Young love has no chance


By Sayed Wahed Hashemi

Institute for War & Peace Reporting

HERAT, Afghanistan

Ali Ahmad, 19, and Samira, 18, were walking down a street in Herat in western Afghanistan when a police car drew up in front of them. The police wanted to know the nature of their relationship and why they were together.

The couple explained that they were engaged and due to marry soon. They said they had come together, with the permission of both their families, to discuss their future lives together.

The answers prompted the police to arrest both of them, sending Ali Ahmad to a detention center and Samira to a juvenile reform unit.

Ahmad’s father, Gholam, said his son had wanted to meet his fiancee before their arranged marriage, and this had been their second encounter.

“My son is still imprisoned,” he said. “I don’t know what’s happening with the case or when the court order is going to be issued.”

Mohammad Hassan, the lawyer representing Ahmad, said that the young man had been initially detained on a charge of suspected “fornication.” Conviction could send him to prison for five to 15 years.

Intended fornication

The case of Ahmad and Samira is hardly an isolated one. One local lawyer said that at least 14 cases of intended fornication had been referred to court in Herat over the past four months.

Gen. Sayed Aqa Saqeb, the police chief in Herat, said his officers respected everyone’s rights, but at the same time had to give priority to Islamic law and to prevailing social attitudes.

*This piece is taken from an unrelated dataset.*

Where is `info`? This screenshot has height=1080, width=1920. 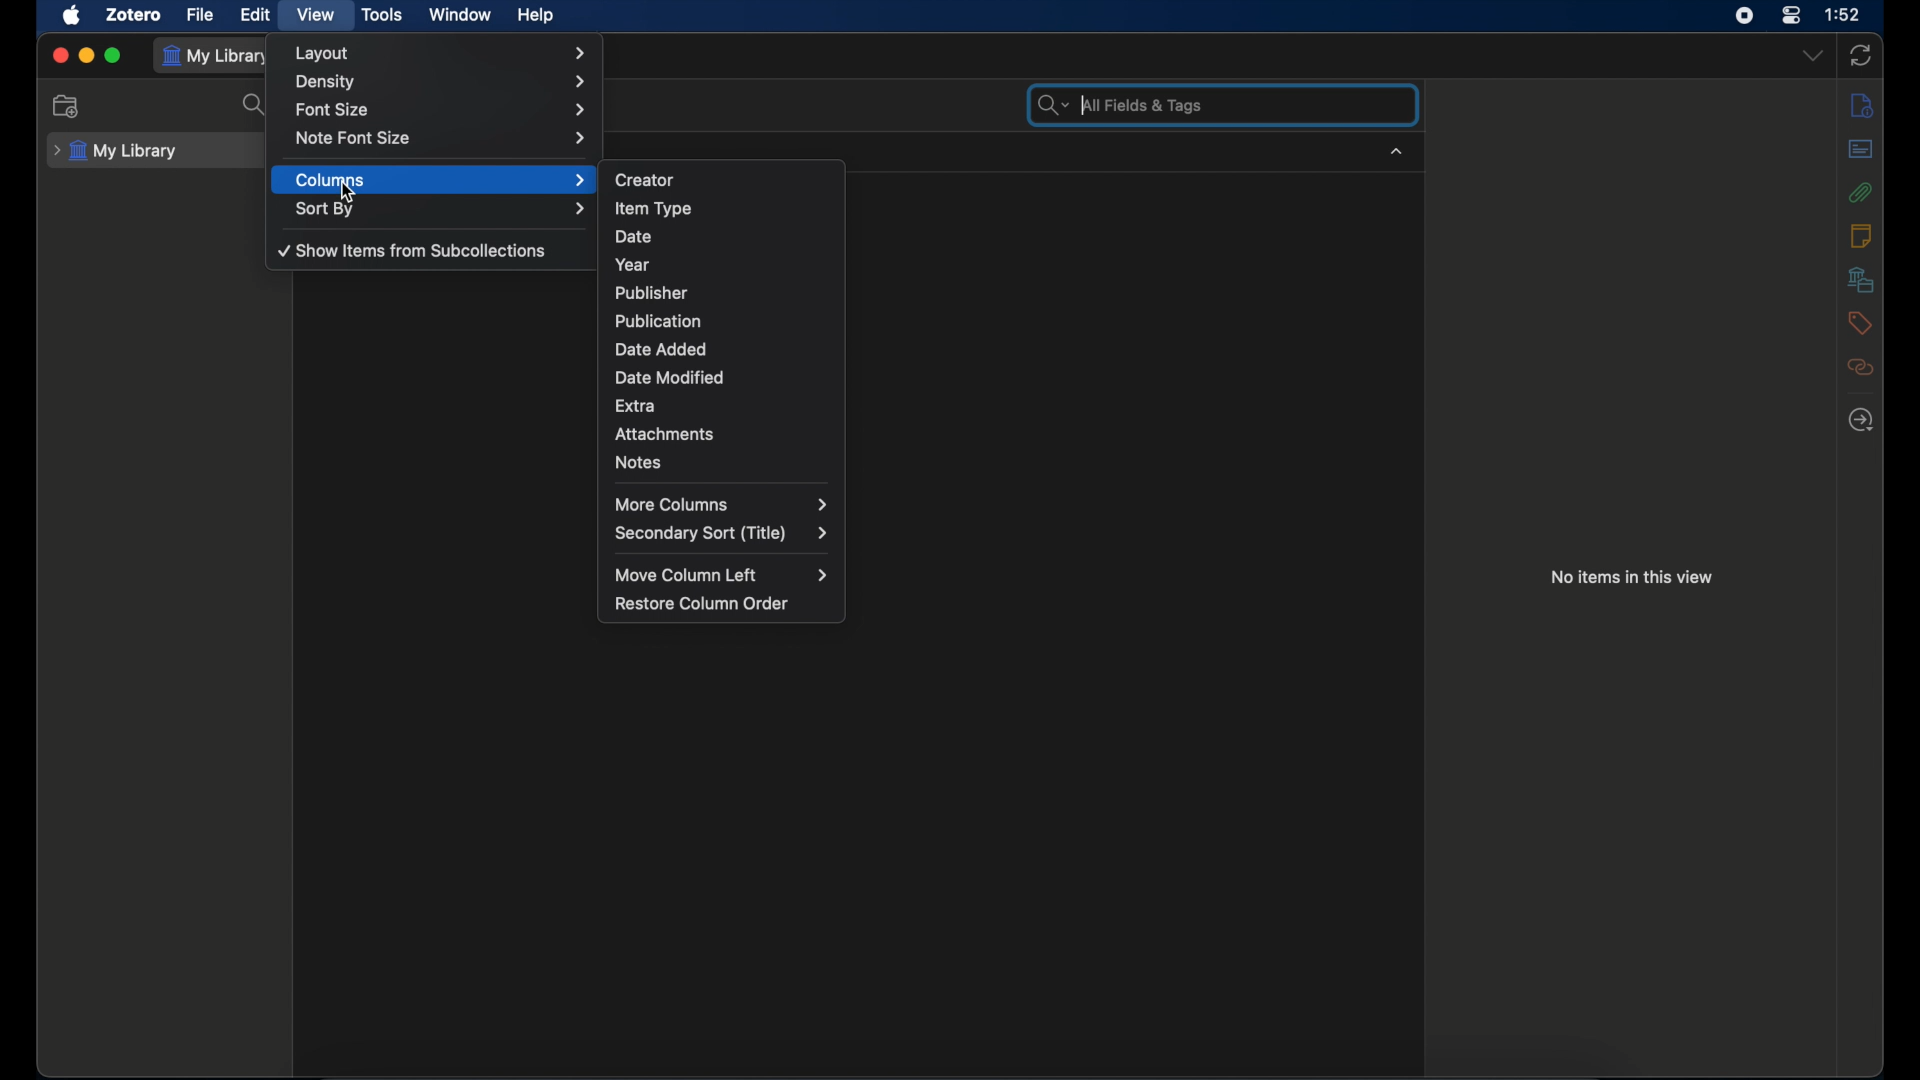 info is located at coordinates (1862, 105).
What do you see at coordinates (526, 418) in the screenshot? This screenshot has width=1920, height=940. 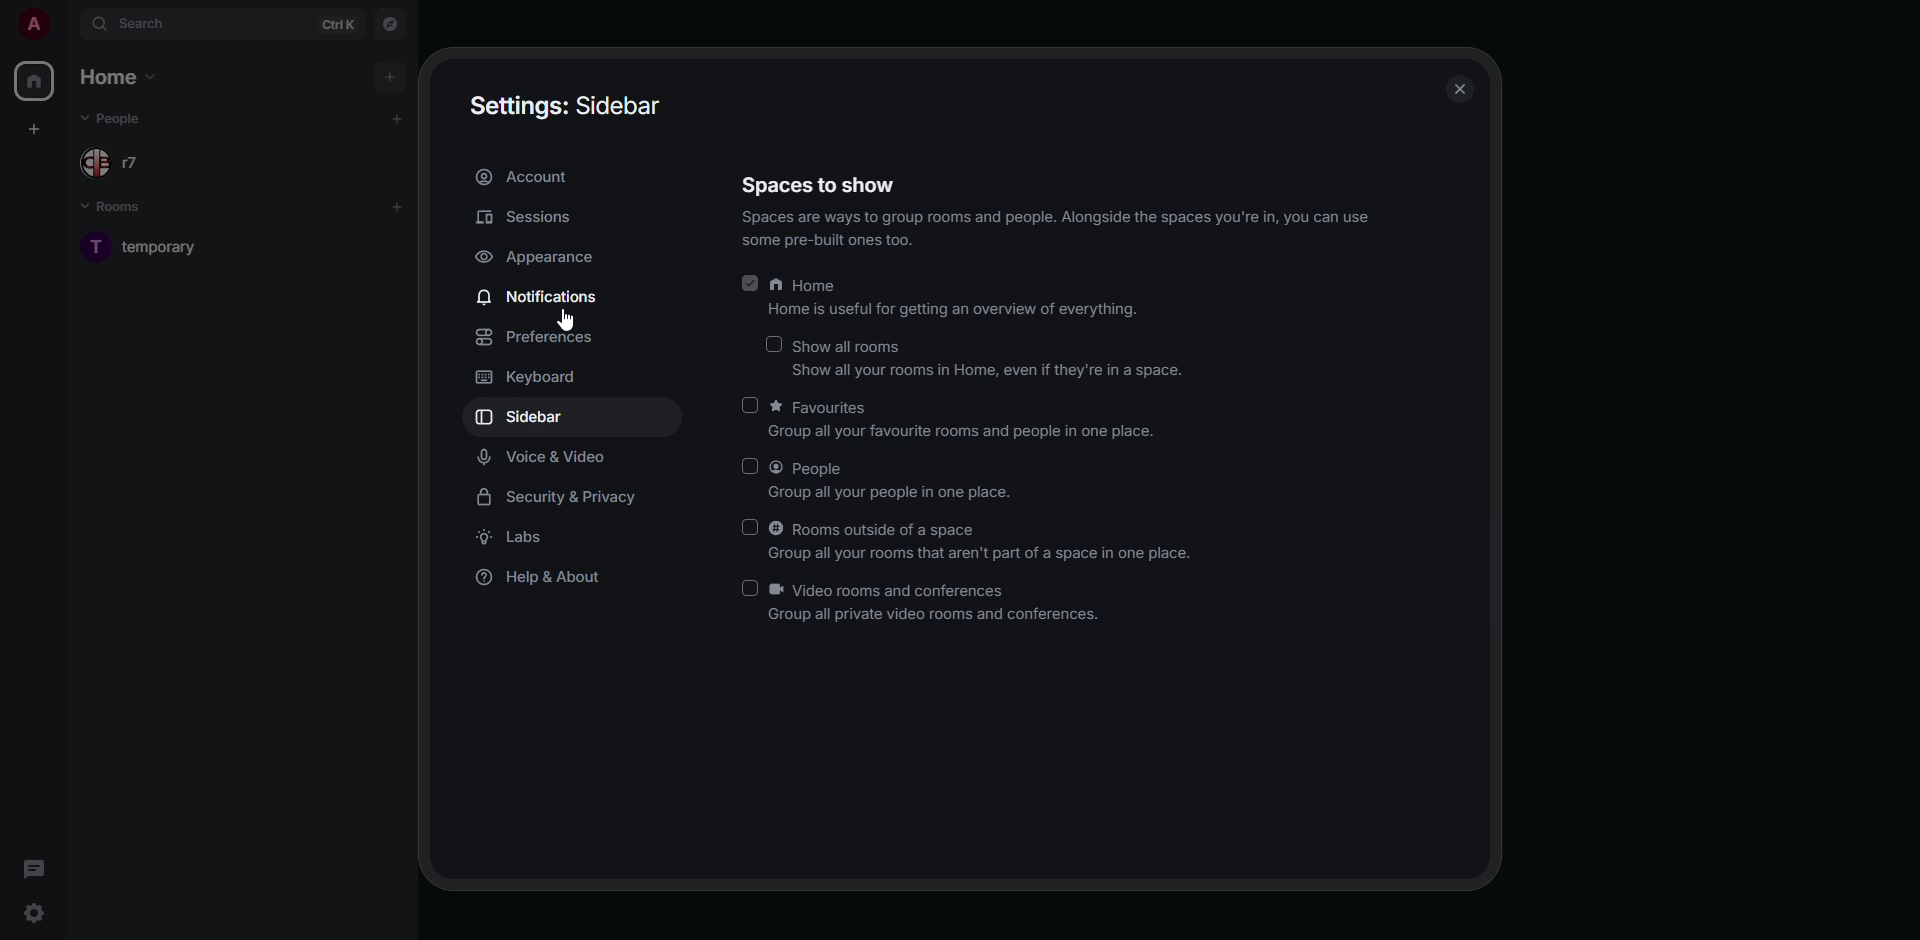 I see `sidebar` at bounding box center [526, 418].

“Police must have the right to ask anyone to identify themselves and state where they are going,” he said. “We want families to be able to go out freely for sightseeing and picnicking without any harassment, but anything that is against the law and sharia is unacceptable.”

But some are asking whether the police have overstepped their bounds.

Mohammad Alef Erfani, the head of the defense lawyers’ association in Herat, said the police had no basis for detaining the couple just because they were together.

“By law, there is no crime in girls and boys being together, and people can only be arrested if they commit actions that are deemed crimes under the law,” he said. “Arresting such individuals is therefore against the law, and no punishment can legally be imposed.”

Erfani said the issue had already been referred to Afghanistan’s Supreme Court, which ruled in a previous case that, while it was sinful for unrelated men and women to be alone together, if unaccompanied, no legal restrictions could be applied.

Dad Mohammad Wahedi, a university lecturer in Islamic sciences, said the actions by the police reminded him of the days when the Taliban ruled Afghanistan, and women were forbidden to leave home unless accompanied by a male family member.

“We cannot build a wall between men and women as the Taliban government did, when schools and universities were closed to girls,” he said. “We have thousands of male and female students in Afghanistan, who are with one another inside the university and in the classrooms. They’re also able to meet each other outside study time. Should we arrest all of them?”

Police behavior

Human rights organizations were equally critical of the police’s behavior.

Sharifa Shahab, who is in charge of monitoring police activities with the Independent Human Rights Commission’s Herat branch, said personal freedoms were enshrined in the constitution, but this did not stop police harassing couples – even married ones. “It’s an offense to human dignity,” she said.

The recent rash of arrests has many young people in Herat on edge.

“No one is legally allowed to interfere in people’s personal affairs without a judicial order or a legal complaint, or to interrogate people about their relationships,” said Rahmatullah, who is studying law and political science at Herat University.

Sayed Wahed Hashimi is a reporter in Herat, Afghanistan, who writes for The Institute for War & Peace Reporting, a nonprofit organization in London that trains journalists in areas of conflict. Distributed by McClatchy-Tribune Information Services.